Hedy Lamarr, the woman many critics and fans alike regard as the most beautiful ever to appear in films, was born Hedwig Eva Kiesler in Vienna, Austria. She was the daughter of Gertrud (Lichtwitz), from Budapest, and Emil Kiesler, a banker from Lviv. Her parents were both from Jewish families.

Hedwig had a calm childhood, but it was cinema that fascinated her. By the time she was a teenager, she decided to drop out of school and seek fame as an actress, and was a student of theater director Max Reinhardt in Berlin. Her first role was a bit part in the German film Geld auf der Straße (1930) (aka "Money on the Street") in 1930. She was attractive and talented enough to be in three more German productions in 1931, but it would be her fifth film that catapulted her to worldwide fame.

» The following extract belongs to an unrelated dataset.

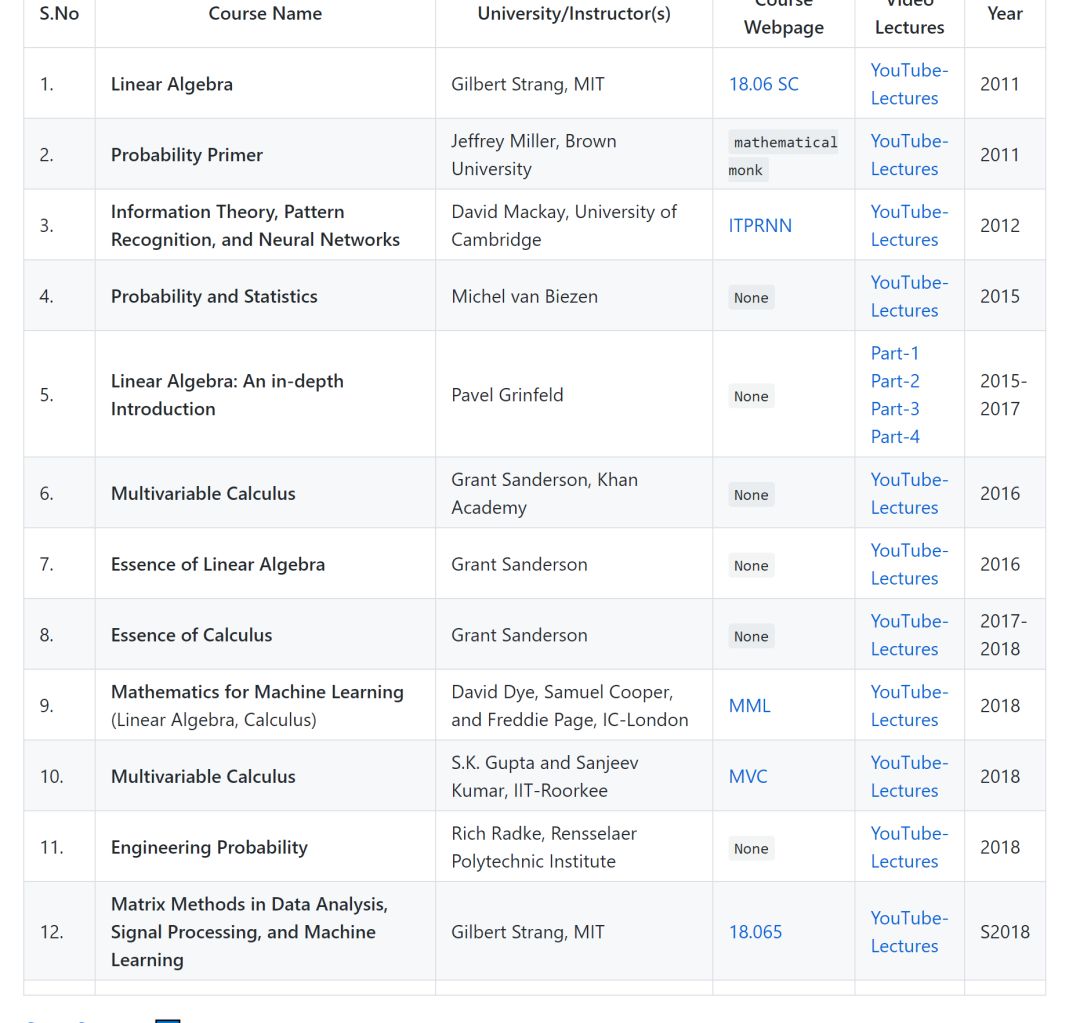Open the ITPRNN course webpage link
1080x1023 pixels.
[x=760, y=225]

In 1932 she appeared in a German film called Ecstasy (1933) (US title: "Ecstasy") and had made the gutsy move to be nude. It's the story of a young girl who is married to a gentleman much older than she, but she winds up falling in love with a young soldier. The film's nude scenes created a sensation all over the world. The scenes, very tame by today's standards, caused the film to be banned by the US government at the time.

Lamarr was also a scientist, co-inventing an early technique for spread spectrum communications—key to many wireless communications of our present day.